Qmail Wrapper

Use this method to track down any PHP scripts that might be sending email.
http://kb.parallels.com/en/1711

1) Create a /var/qmail/bin/sendmail-wrapper script with the following content:

#!/bin/sh
(echo X-Additional-Header: $PWD ;cat) | tee -a /var/tmp/mail.send|/var/qmail/bin/sendmail-qmail "$@"

Note, it should be two lines including ‘#!/bin/sh’.

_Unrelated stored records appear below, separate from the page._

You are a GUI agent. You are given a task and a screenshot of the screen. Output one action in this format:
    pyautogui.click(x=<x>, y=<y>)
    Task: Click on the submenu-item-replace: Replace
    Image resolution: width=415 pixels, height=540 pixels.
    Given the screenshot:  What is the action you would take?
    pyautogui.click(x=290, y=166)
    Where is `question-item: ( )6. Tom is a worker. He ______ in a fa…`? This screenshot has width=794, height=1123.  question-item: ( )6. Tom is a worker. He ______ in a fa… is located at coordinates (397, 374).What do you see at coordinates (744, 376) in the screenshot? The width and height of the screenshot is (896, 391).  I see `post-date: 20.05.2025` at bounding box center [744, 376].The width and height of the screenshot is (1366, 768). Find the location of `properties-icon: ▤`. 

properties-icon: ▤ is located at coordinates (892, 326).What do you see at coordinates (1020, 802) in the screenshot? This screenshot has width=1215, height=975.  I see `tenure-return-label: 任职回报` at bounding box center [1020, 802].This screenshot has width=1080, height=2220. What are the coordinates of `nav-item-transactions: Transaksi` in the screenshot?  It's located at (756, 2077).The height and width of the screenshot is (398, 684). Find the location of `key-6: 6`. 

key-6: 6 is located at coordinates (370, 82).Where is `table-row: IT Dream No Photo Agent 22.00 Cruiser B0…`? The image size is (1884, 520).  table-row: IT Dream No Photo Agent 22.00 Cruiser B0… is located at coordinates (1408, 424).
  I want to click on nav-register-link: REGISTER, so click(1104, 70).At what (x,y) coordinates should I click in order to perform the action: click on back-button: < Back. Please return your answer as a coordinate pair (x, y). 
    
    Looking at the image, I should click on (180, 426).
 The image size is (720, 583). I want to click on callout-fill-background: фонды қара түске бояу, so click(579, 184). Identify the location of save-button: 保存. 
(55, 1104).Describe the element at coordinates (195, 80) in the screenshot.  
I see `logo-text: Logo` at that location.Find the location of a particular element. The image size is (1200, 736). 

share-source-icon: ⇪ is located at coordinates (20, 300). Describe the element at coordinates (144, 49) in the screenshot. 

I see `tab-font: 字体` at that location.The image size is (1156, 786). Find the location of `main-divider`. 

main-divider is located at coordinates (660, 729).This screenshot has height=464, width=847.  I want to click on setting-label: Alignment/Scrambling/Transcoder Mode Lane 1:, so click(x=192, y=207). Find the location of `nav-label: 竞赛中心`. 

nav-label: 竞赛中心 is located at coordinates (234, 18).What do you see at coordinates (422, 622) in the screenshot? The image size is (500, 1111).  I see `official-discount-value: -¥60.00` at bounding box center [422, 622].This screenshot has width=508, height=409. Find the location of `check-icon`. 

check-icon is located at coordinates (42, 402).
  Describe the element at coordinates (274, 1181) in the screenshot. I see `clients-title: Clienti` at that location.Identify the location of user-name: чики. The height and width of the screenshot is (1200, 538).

2) Create a log file /var/tmp/mail.send and grant it “a+rw” rights; make the wrapper executable; rename old sendmail; and link it to the new wrapper:

touch /var/tmp/mail.send
chmod a+rw /var/tmp/mail.send
chmod a+x /var/qmail/bin/sendmail-wrapper
mv /var/qmail/bin/sendmail /var/qmail/bin/sendmail-qmail
ln -s /var/qmail/bin/sendmail-wrapper /var/qmail/bin/sendmail

3) Wait for an hour and change back sendmail:

rm -f /var/qmail/bin/sendmail
mv /var/qmail/bin/sendmail-qmail /var/qmail/bin/sendmail

Examine the /var/tmp/mail.send file. There should be lines starting with “X-Additional-Header:” pointing to domain folders where the scripts which sent the mail are located.
You can see all the folders from where mail PHP scripts were run with the following command:

grep X-Additional /var/tmp/mail.send | grep `cat /etc/psa/psa.conf | grep HTTPD_VHOSTS_D | sed -e 's/HTTPD_VHOSTS_D//' `

If you see no output from the above command, it means that no mail was sent using the PHP mail() function from the Plesk virtual hosts directory.